- Extract provided:
THE ROVING
EYE Change Europe can believe
in? By Pepe Escobar
Europe may just be living a remix of the
late 2008 moment when Barack Obama won the
presidency in the United States. But this time,
will it be real?
The election on Sunday of
socialist Francois Hollande as president of France
comes at an extraordinary historical junction. He
may have risen to the occasion himself, stressing
in his acceptance speech "austerity is not a
fatality". This is not only
about France - it's about the
future of Europe. And when France talks - better
yet, acts - Europe listens.
What a party
that was in Bastille on Sunday night - capable of
sending chills to any spine. A cross-section of
French society sending a message to Europe and the
wider world; it's possible to dream of change -
and most of all, social justice. There is an
alternative.
And all that with a Quiet
Frenchman as the lightning rod. A "normal" guy.
Not bad for what was the socialists' replacement
choice - after former uber-favorite, then
International Monetary Fund (IMF) director
Dominique Strauss-Kahn, fell for that extremely
dodgy sex trap at the Sofitel in New York.

- Information supplied:
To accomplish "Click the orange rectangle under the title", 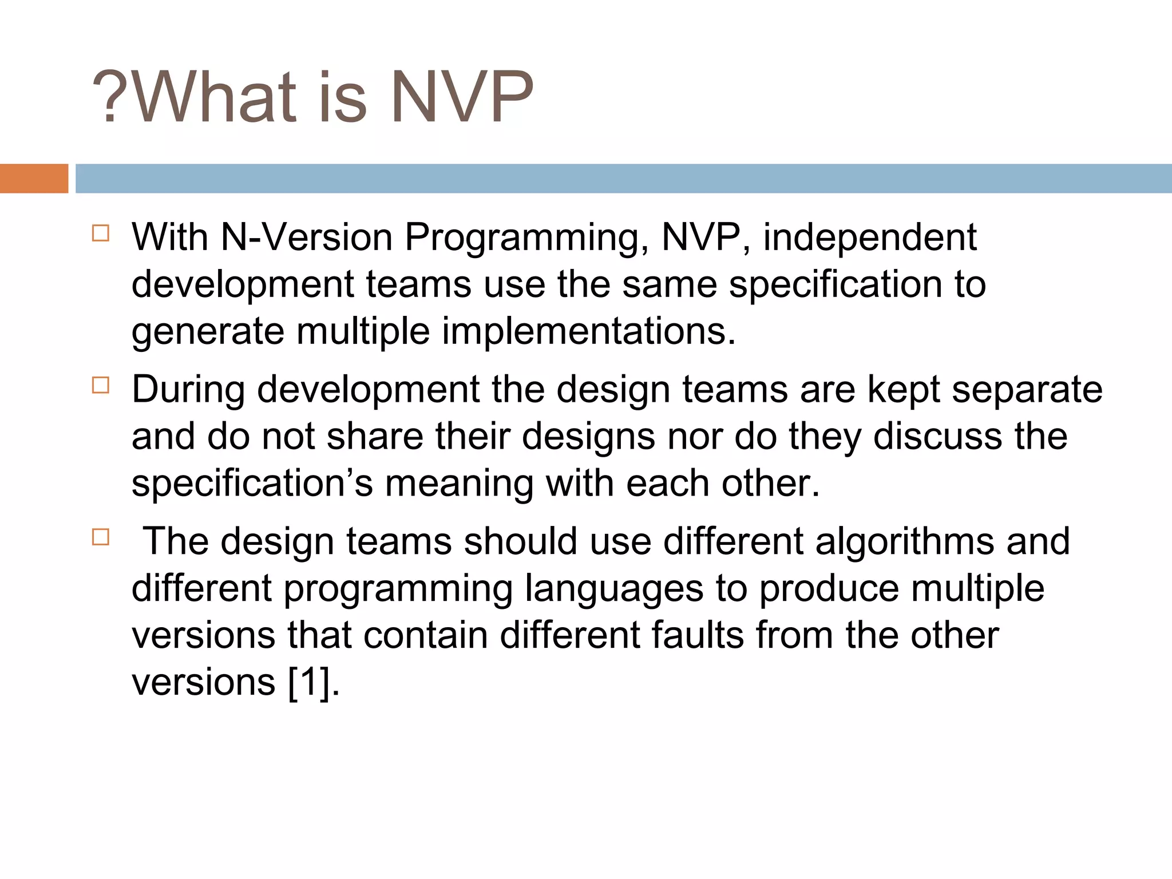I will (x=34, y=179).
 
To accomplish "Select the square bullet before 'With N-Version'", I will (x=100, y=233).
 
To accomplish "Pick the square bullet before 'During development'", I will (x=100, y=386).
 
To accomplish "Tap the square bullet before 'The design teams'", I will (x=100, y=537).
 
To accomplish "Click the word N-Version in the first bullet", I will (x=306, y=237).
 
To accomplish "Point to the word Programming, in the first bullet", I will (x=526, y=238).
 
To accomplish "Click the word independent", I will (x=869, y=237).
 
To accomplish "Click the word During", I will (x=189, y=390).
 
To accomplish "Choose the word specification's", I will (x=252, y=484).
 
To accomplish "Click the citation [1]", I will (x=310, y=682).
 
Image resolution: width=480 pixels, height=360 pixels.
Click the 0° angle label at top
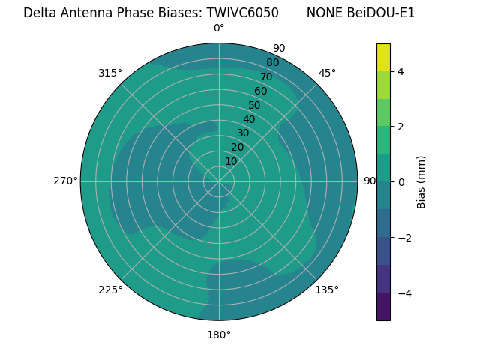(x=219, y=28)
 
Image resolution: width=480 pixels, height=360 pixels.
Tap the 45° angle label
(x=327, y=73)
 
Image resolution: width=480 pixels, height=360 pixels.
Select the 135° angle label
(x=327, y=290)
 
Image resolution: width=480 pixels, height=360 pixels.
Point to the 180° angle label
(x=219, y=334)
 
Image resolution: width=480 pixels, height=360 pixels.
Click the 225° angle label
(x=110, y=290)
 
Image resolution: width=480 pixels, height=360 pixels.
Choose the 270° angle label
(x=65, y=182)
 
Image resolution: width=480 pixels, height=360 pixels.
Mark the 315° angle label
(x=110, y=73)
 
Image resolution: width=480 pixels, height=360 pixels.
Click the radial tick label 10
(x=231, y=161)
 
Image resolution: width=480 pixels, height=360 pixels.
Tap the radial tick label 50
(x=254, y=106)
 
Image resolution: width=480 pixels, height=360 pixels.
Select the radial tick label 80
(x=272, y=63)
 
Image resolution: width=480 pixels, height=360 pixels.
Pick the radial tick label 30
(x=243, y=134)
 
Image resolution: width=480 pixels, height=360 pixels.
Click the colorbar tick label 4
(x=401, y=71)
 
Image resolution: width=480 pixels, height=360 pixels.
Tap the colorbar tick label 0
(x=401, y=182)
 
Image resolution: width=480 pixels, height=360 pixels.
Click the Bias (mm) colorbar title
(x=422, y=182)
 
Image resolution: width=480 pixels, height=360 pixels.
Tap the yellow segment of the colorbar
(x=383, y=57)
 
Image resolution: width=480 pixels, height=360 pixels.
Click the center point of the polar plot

==

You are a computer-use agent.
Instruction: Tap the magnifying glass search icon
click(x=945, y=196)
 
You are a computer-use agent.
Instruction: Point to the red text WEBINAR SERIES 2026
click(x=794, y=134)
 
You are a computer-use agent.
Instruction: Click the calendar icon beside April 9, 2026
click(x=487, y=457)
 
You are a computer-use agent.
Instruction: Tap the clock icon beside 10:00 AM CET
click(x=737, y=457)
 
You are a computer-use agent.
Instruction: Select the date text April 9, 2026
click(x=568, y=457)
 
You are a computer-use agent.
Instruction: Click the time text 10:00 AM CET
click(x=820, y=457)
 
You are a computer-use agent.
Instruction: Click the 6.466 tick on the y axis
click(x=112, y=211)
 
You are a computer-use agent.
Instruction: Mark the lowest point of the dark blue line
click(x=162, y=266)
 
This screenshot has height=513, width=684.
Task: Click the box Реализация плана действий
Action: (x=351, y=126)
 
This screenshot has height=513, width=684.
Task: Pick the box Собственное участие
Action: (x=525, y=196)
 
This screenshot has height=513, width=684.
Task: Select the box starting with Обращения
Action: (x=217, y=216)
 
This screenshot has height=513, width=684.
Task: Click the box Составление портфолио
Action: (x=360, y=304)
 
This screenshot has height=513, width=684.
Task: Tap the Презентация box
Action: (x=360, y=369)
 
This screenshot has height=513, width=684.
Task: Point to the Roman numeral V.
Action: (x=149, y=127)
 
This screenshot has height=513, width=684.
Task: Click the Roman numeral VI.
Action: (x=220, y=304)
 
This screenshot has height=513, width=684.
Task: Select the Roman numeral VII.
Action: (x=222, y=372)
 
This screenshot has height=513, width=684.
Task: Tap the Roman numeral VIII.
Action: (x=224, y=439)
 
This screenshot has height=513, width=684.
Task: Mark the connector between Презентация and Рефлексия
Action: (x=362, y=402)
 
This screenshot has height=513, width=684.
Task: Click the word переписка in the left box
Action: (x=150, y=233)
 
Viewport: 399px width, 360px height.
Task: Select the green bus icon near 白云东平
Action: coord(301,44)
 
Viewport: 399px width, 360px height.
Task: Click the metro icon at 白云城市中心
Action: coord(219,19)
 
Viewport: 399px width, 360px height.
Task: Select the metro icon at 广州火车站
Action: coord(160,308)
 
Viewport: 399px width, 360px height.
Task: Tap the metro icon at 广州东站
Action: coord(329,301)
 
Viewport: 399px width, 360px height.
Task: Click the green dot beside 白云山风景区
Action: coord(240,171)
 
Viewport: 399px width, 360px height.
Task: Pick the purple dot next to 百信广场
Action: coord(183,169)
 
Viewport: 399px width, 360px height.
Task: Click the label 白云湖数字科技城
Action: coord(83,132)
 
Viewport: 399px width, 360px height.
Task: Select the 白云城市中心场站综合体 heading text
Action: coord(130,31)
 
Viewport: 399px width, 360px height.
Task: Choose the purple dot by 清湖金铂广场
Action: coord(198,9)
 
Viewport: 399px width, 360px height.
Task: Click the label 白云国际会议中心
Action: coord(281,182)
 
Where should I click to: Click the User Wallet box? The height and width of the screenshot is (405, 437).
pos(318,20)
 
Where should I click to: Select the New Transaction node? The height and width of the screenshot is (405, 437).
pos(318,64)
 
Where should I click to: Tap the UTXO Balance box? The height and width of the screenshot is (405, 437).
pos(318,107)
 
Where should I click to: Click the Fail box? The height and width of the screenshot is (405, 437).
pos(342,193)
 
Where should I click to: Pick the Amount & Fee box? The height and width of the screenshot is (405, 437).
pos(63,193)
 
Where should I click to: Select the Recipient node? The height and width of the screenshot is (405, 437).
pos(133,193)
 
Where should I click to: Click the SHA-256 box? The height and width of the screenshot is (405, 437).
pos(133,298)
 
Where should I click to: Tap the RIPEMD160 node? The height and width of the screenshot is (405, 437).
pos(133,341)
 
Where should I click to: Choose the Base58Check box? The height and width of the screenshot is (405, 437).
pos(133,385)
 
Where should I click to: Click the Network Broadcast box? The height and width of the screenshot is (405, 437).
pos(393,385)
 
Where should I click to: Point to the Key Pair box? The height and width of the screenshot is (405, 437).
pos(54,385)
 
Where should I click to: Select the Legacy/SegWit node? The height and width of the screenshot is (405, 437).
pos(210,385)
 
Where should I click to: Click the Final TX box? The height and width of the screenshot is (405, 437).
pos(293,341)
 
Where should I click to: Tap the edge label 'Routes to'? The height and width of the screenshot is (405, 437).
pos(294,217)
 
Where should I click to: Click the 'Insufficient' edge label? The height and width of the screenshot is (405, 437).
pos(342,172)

- Job:
In the column on Hollande's election, what did Hollande stress in his acceptance speech? The material has no connection to the column on Hollande's election.

- Solution to this exercise:
He stressed that "austerity is not a fatality".